Charles Dickens began his classic “A Tale of Two Cities” with that iconic phrase, and I can think of no better way to summarize the beginning of my medical school experience. It truly has been the best of times, but at other times has felt like the worst. Medical school is turning out to be everything I thought it’d be and more – in some great ways and some difficult ones.
Though I may seem ambivalent about my experience, make no mistake – these have absolutely been the greatest eight weeks of my life. My White Coat Ceremony was a particularly unforgettable moment. Words cannot describe what it felt like to finally be able to wear my white coat for the first time. To most people, it may appear nothing more than a piece of uncomfortable white fabric that seems made to fit everyone and no one at the same time. However, for those of us who spent long nights in undergraduate libraries longing for the privilege of owning one, it is almost sacred. It represents our official acceptance onto the pathway of the profession of our dreams. It seemed to mean even more to my family than it did to me! It was so gratifying to see my family swell with pride, and I am eternally grateful to have been able to share that moment with them.

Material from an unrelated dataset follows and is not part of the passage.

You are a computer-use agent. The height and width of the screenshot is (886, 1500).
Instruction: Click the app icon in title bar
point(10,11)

Interviewing my first patient was an equally amazing experience though it was profoundly humbling. There I was, in a real patient interview room, with my professor and my classmate watching, trying my hardest to remember what exactly I was supposed to be asking this very real patient. Even as I was hoping that I was asking my patient the right questions, I was praying that he wouldn’t ask me any questions because I’d most likely have no idea how to answer them. In that moment, I was confronted by just how much I didn’t know. Yet that realization was inspiring in itself because I realized that I’m actually being trained to become a physician. I was intensely focused on making it to medical school while I was in college, but in some way I didn’t fully comprehend that making it to medical school would mean I’d become a real-live doctor. These patient experiences have helped that I’m not just a student anymore – I’m a physician in training.

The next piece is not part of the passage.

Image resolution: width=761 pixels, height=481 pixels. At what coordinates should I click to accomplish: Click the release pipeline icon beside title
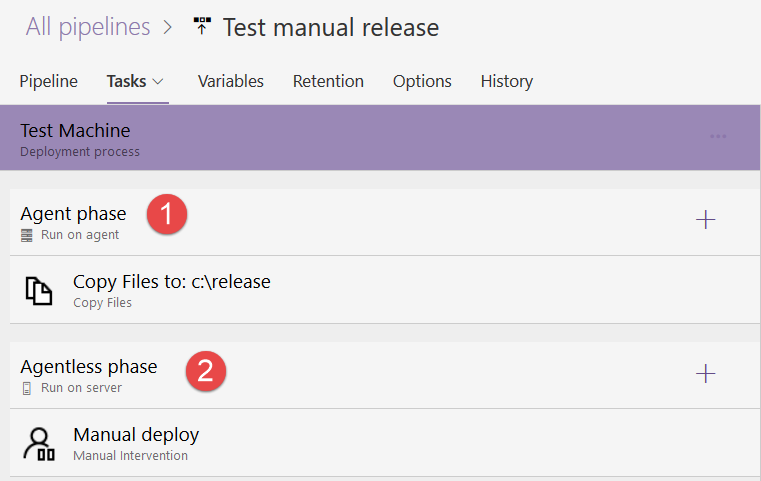pyautogui.click(x=202, y=26)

While this truly has been the greatest time of my life (for more reasons than I can fit in one blog post), I would be remiss if I did not admit that it also been the greatest challenge I’ve ever experienced. I had often heard that medical school makes college feel like middle school, and I always thought that folks were exaggerating. They weren’t. The volume of information that I’ve been asked to master has often been overwhelming and I have struggled to adjust to the pace of learning. Within the first two weeks of class, I found myself doubting that I have what it takes to make it and genuinely wondering whether or not I deserve to be in medical school. These feelings are compounded by the fact that many of my classmates seem to have been born speaking biochemistry. I expected medical school to be mentally challenging, but I underestimated the emotional and even physical challenges that I would experience. Ironically, I’ve learned that everyone thinks they’re the only one that doesn’t have it all together. We find support in each other when we feel overwhelmed. I genuinely feel like I have the most amazing classmates in the world. If I wasn’t among a group of such kind, supportive, caring people, I’m really not sure how I’d cope.
Life in medical school has been a whirlwind. There have been amazing highs, but there have been difficult lows. Through it all, one thing is for sure: it is an honor and a privilege to have this opportunity and I am committed to making the most of it.